Secondary receptors are cells of non-nervous origin specially adapted for the perception of an external signal, which, when excited in response to the action of an adequate stimulus, transmit a signal (usually with the release of a transmitter from the synapse) to the dendrite of the afferent neuron. Consequently, in this case, the neuron perceives the stimulus indirectly, indirectly (secondarily) due to the excitation of the sensory receptor cell (receptive cell). Secondary sensory receptors include many types of mechanoreceptors in the skin (for example, Pacinian corpuscles, Merkel discs, Meissner cells), photoreceptors, phonoreceptors, vestibuloreceptors, taste buds, and electroreceptors in fish and amphibians.

Adaptation of sensory receptors. Sensory receptors are capable of adaptation, which consists in the fact that with constant exposure to a stimulus on a sensory receptor, its excitation weakens, i.e. the magnitude of the receptor potential decreases, as well as the frequency of generation of action potentials by the afferent neuron.

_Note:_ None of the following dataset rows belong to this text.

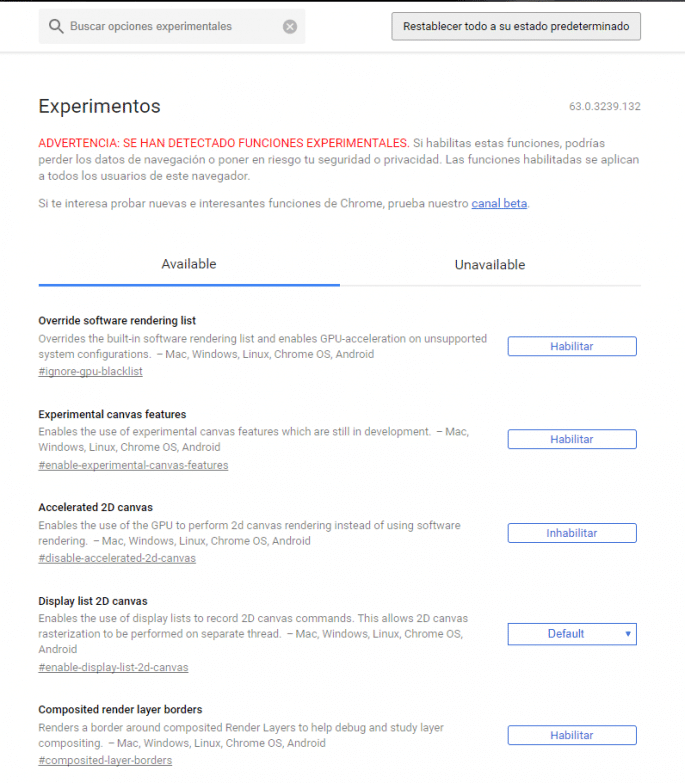Disable Accelerated 2D canvas
This screenshot has width=685, height=783.
point(572,533)
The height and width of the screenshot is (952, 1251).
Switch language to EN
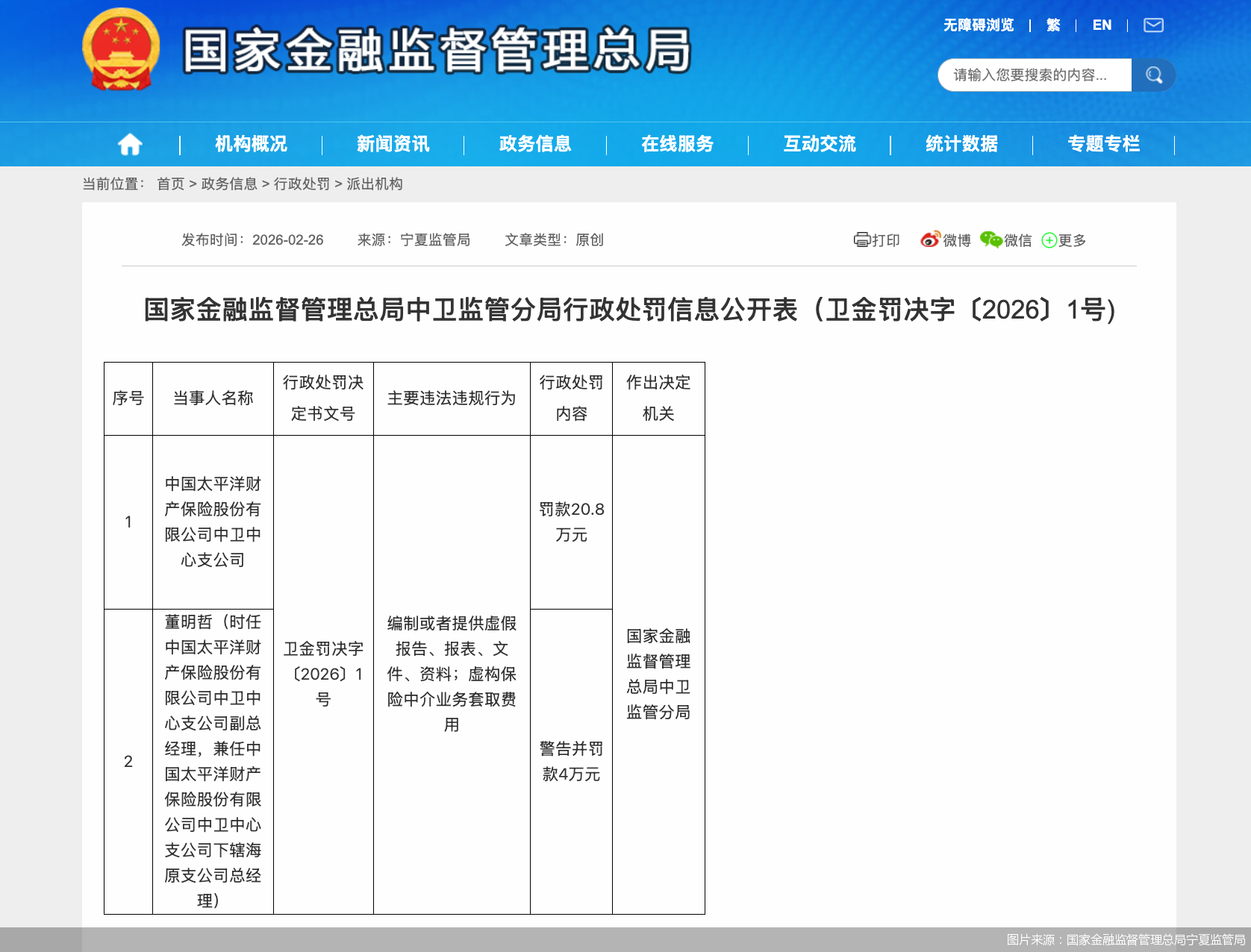pyautogui.click(x=1102, y=25)
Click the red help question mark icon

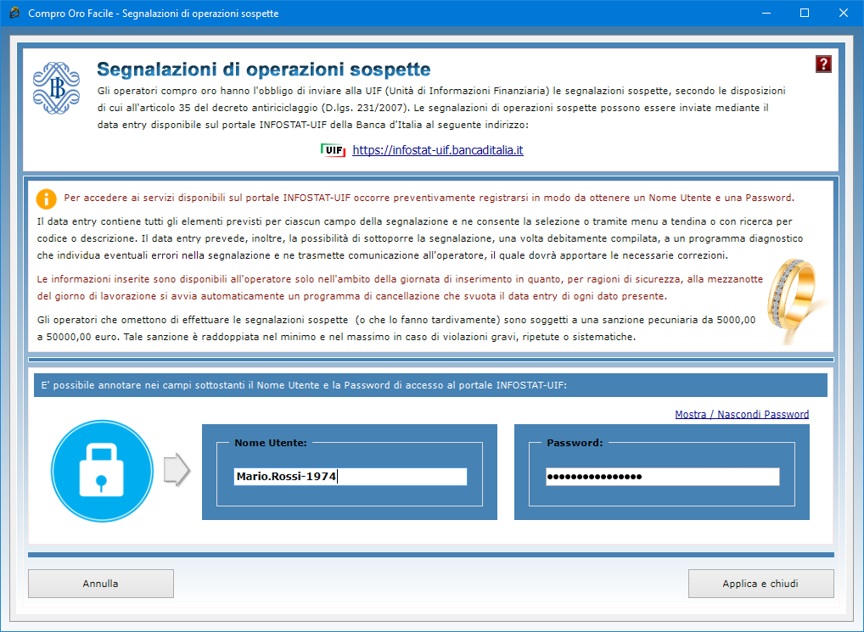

A similar phenomenon is observed during hormone receptor interaction. In this case, it is called desensitization and is associated with disturbances in downstream signal transmission. Adaptation of sensory receptors is even more complex. On the one hand, it depends on the processes that occur at the stage of interaction of the sensory stimulus with the “active center” of the sensory receptor (in essence, this is the phenomenon of desensitization). On the other hand, adaptation of receptors is associated with the flow of impulses coming to the sensory receptor via efferent fibers from overlying neurons of the brain (including neurons of the reticular formation), i.e. is an active process. To a certain extent, adaptation may be determined by the properties and state of the auxiliary structures of the peripheral sensory system. In general, adaptation manifests itself in a decrease in absolute and increase in differential sensitivity of the sensory system. The speed of adaptation for different recipes is different: the greatest for tactile receptors, and the smallest for vestibular and proprioceptors. Thanks to the high speed of adaptation of tactile receptors, we quickly stop feeling the glasses, watches or clothes we are wearing, and thanks to the low speed of adaptation of muscle receptors, we can make highly coordinated and clear movements.

The main stages of converting the energy of an external stimulus into a receptor potential (mechanisms of excitation of sensory receptors). With all the diversity of morphofunctional features of sensory receptors, the general scheme of this process can be represented in the form of some generalized diagram. IN primary receptors Conventionally, five main stages of sensory signal transduction can be distinguished: 1) interaction of the perceived stimulus with the “active” part of the sensory receptor; 2) change in ionic permeability of the membrane; 3) a decrease in the level of the membrane potential of the sensory receptor, i.e. generation of receptor potential, the level of which depends on the magnitude of the perceived stimulus; 4) generation of action potentials or an increase in the frequency of generation of spontaneous action potentials in the soma of the afferent neuron (axon hillock); 5) propagation of action potentials along the axon to the second afferent neuron of a given sensory system. In secondary senses in sensory cells, the first three stages follow the same pattern; then two more intermediate stages are added - 4a) release of mediator quanta (for example, acetylcholine) at the synapse of the receptor cell under the influence of the receptor potential; 5a) the response of the dendrite of an afferent neuron to the release of a transmitter by generating an excitatory postsynaptic potential, or generator potential. The remaining two stages (4 and 5) proceed in the same way as in primary sensory receptors. The only exception to this rule is the chain of events in the visual sensory system, in which, in response to the action of light, the photoreceptor cell increases its membrane potential, as a result of which the production of an inhibitory transmitter decreases in it, which ultimately leads to the excitation of the bipolar neuron, which in turn turn excites the ganglion cell.